Vincent Carême, 2015 Update
I have known the wines of Vincent Carême for some time now, having been tasting them regularly since 2008, and having looked back at many earlier vintages, including his very earliest bottlings. I have learnt during that time that in benevolent vintages, such as 2009 and 2010, he makes very good wines. And, of course, so do a lot of other vignerons, so in this it could be argued he is not special. But I have also seen Vincent succeed in more difficult years, such as 2012 and 2013, vintages in which he still managed to turn out some attractive wines when others in the commune struggled to produce something drinkable. From his rather vinous, cerebral efforts in 2012, to the more delicate and fragrant 2013s, all these wines are worthy of our time. This success against the odds, rather than merely making hay when the sun shines, I maintain, is the mark of a truly talented vigneron.

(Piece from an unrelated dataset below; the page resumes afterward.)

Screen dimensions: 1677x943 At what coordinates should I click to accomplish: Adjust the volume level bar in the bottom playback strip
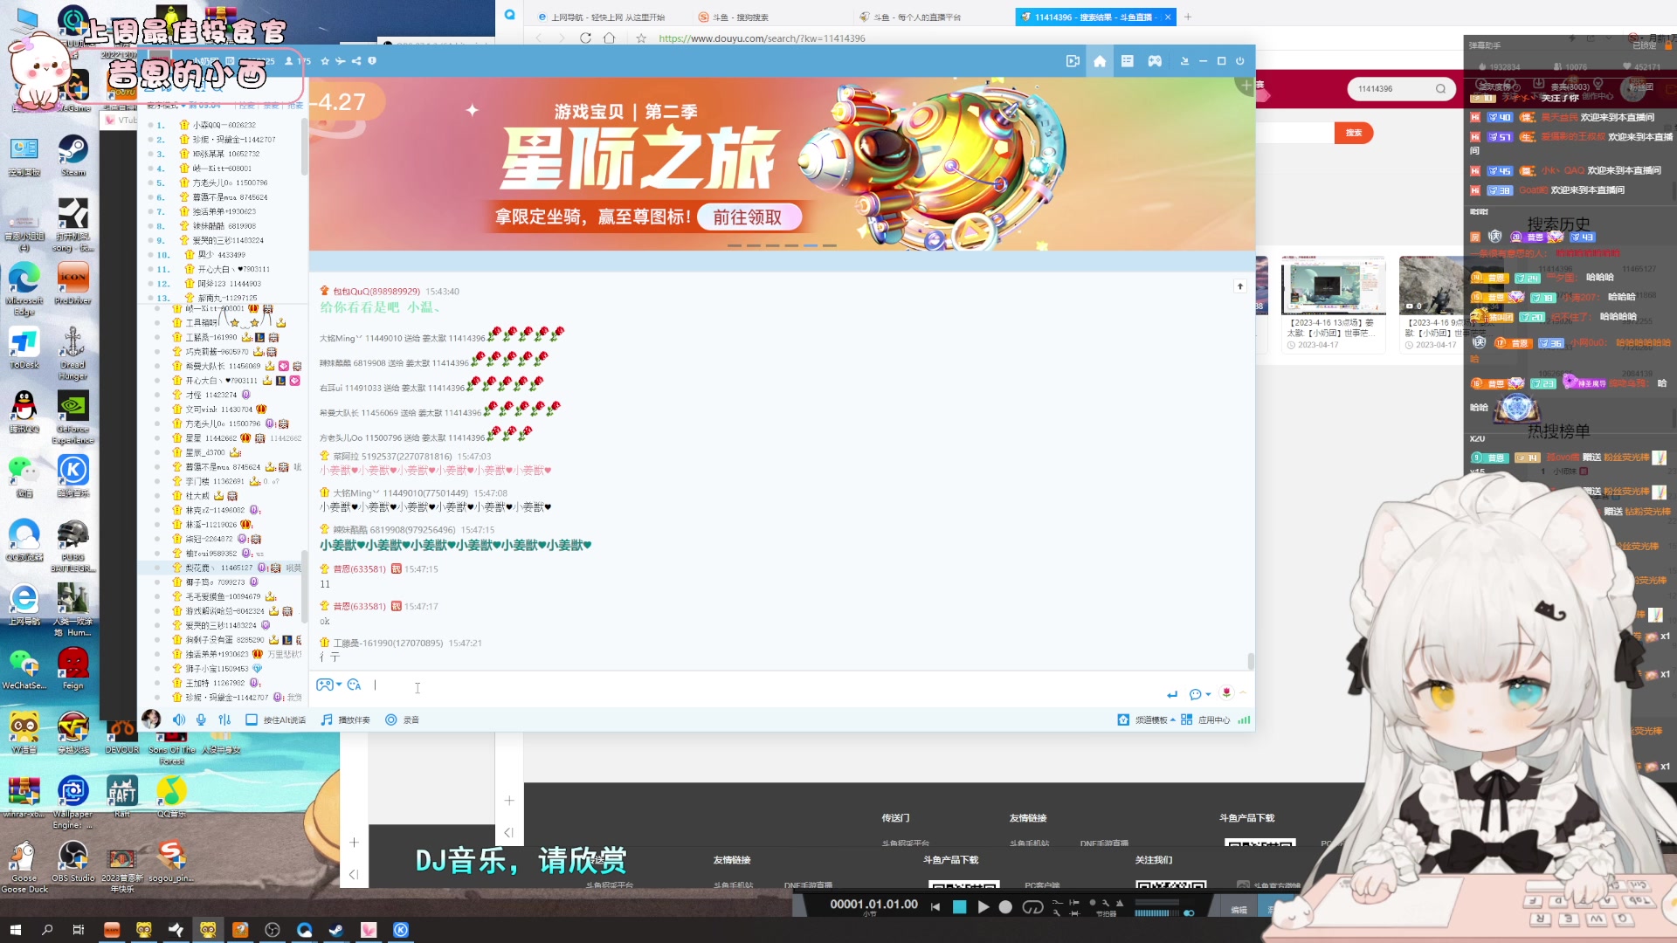pyautogui.click(x=1155, y=912)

This most recent encounter with Vincent Carême (pictured above) and his wines took in both types of vintages, as it included a mix of wines from 2014, a very benevolent year that has given us delicious wines from all along the Loire Valley (although it was far from plain-sailing), as well as wines from 2013 and 2012, two very trying years, difficult for Vouvray in particular (2012 was just a pig of a vintage, with floods and more, while 2013 was the year of the hail). First up, I tasted the 2014 vintage, before I then turned to 2013 and 2012.